Tried Taste of the Wild, did ok on first bag, only couple hot spots, but second bag only a few days in stopped eating and was getting sick again. Bought same type and at the same location. 
My dog does love the BG Buffalo canned but I'm afraid to try the bagged as everything in the new plastic bags seems to set him off.


----------



## chowder (Sep 7, 2008)

Evo doesnt' contain yeast and still comes in the traditional dog food bags. All of my dogs do well on it, including my 13 year old Lhasa who has lots of allergies and used to live on venison food only. I finally put her on Evo dry and she does great. I avoid yeast, salmon, and olive oil in foods for her,(she gets a variety of canned food too), along with all grains and she is doing really well.


----------



## mstngchic2012 (Jan 30, 2010)

Blue Buffalo doesn't come in the palstic bags. I would give it a try.


----------



## kevin bradley (Aug 9, 2009)

California Natural...a wonderfully mild food. I went right to it after all my issues with Canidae. Firm poop almost immediately and fixed the bad tummies quick. 

You mention that you have to stay under $5/lb. Good lord, that opens your options to about everything available...did I read that correctly? 

If you can get him into Orijen/Evo...certainly they are my fav's but I honetly don't have their ingredient lists in front of me right now.


----------



## Selandra (Mar 10, 2010)

kevin bradley said:


> You mention that you have to stay under $5/lb. Good lord, that opens your options to about everything available...did I read that correctly?


It think I was probably being a bit overboard.. however, I had just looked at Honest Kitchen, which looked really good until I estimated that I would need two 10lb boxes a month. At $82 a box well thats about $5.85 a day.

I guess I should say around $2-$3 a day.


----------



## RCTRIPLEFRESH5 (Feb 11, 2010)

HONEST KITCHEN IS CRAP. i like canidae grain free a lot, and orijen as well. evo ive heard is good, but it looks like not much meat and a lot of veggies.

evo red

Ingredients
Beef, Lamb Meal, Potatoes, Egg, Sunflower Oil, Buffalo, Lamb, Venison, Beef Cartilage, Herring Oil, Natural Flavors, Apples, Carrots, Tomatoes, Alfalfa Sprouts, Garlic, Cottage Cheese, Potassium Chloride, Vitamins/Minerals, Ascorbic Acid, Dried Chicory Root, Direct-Fed Microbials, Vitamin E Supplement, Lecithin, Rosemary Extract.


----------



## chowder (Sep 7, 2008)

Evo Chicken has about the same meat level as Orijen. I use both of them on three of my dogs. My little dog with allergies can't handle Orijen. It has salmon which she can't have so she sticks with Evo Chicken.
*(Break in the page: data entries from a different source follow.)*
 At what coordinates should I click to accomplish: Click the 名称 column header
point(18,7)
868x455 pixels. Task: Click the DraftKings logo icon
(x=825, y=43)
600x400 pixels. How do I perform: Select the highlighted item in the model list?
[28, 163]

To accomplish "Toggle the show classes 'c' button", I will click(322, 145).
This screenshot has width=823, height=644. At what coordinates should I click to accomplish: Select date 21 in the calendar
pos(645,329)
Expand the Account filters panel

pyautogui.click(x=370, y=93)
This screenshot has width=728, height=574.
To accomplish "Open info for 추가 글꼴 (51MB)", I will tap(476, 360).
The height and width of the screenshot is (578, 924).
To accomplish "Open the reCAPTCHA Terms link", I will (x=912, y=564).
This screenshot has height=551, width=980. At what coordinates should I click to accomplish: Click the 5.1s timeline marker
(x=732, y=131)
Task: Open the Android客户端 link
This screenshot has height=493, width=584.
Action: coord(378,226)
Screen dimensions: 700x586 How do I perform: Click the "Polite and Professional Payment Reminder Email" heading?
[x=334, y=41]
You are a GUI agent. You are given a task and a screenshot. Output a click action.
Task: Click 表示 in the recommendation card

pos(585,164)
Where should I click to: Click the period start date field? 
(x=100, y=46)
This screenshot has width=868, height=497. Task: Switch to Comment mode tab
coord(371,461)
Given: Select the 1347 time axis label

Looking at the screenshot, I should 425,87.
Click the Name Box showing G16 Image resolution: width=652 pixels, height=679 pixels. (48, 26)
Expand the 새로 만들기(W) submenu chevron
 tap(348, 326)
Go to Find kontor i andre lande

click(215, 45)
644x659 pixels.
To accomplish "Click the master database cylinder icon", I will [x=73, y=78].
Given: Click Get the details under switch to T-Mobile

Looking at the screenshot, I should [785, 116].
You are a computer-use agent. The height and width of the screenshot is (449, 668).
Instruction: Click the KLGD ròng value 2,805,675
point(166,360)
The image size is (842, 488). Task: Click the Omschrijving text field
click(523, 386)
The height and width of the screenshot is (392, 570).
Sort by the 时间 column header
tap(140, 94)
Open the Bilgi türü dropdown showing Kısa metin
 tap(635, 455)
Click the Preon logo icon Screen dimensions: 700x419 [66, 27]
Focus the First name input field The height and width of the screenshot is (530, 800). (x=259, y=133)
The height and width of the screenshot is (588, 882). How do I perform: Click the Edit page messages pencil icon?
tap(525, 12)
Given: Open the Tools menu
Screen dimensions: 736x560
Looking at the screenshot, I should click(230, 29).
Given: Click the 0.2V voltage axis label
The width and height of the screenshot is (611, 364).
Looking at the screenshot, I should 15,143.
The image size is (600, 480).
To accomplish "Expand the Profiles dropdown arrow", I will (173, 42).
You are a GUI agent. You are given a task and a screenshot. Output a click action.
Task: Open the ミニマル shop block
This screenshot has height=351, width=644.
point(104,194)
I feel it has a very high meat content. 

Turkey, chicken, turkey meal, chicken meal, potatoes, herring meal, chicken fat (preserved with mixed tocopherols, a natural source of Vitamin E), natural flavors, egg, apples, tomatoes, potassium chloride, carrots, Vitamins (ascorbic acid, Vitamin E supplement, niacin supplement, calcium pantothenate, beta carotene, Vitamin B12 supplement, Vitamin D3 supplement, riboflavin supplement, pyridoxine hydrochloride, thiamine mononitrate, biotin, folic acid), cottage cheese, minerals, alfalfa sprouts, dried chicory root, direct-fed microbials.


----------



## rannmiller (Jun 27, 2008)

RCTRIPLEFRESH5 said:


> HONEST KITCHEN IS CRAP. i like canidae grain free a lot, and orijen as well. evo ive heard is good, but it looks like not much meat and a lot of veggies.
> 
> evo red
> 
> ...


Umm Evo doesn't really have that many veggies in it, check it out. I put in bold the meat/egg and underlined the fruits and veggies.

ETA: I agree that Honest Kitchen is not good though.


----------



## PUNKem733 (Jun 12, 2009)

RCTRIPLEFRESH5 said:


> HONEST KITCHEN IS CRAP. i like canidae grain free a lot, and orijen as well. evo ive heard is good, but it looks like not much meat and a lot of veggies.
> 
> evo red
> 
> ...


You are wrong.


----------



## RCTRIPLEFRESH5 (Feb 11, 2010)

PUNKem733 said:


> You are wrong.


no im not.


----------



## RCTRIPLEFRESH5 (Feb 11, 2010)

rannmiller said:


> Umm Evo doesn't really have that many veggies in it, check it out. I put in bold the meat/egg and underlined the fruits and veggies.
> 
> ETA: I agree that Honest Kitchen is not good though.


i guess its not too bad.
whats eta mean.


----------



## Ania's Mommy (Feb 8, 2009)

RCTRIPLEFRESH5 said:


> whats eta mean.


Edited to Add


----------



## Unosmom (May 3, 2009)

dehydrated foods are not worth the money imo, with that said, I have talked to couple people with dogs who have serious digestive issues and cannot tolerate kibble (they also dont want to feed raw), this food has been a life saver for their dogs. So to each their own.


----------



## SaltyDog (Mar 10, 2010)

Evo or Orijen....that's it.


----------



## PUNKem733 (Jun 12, 2009)

SaltyDog said:


> Evo or Orijen....that's it.



I agree, also add in Horizon into the mix.


----------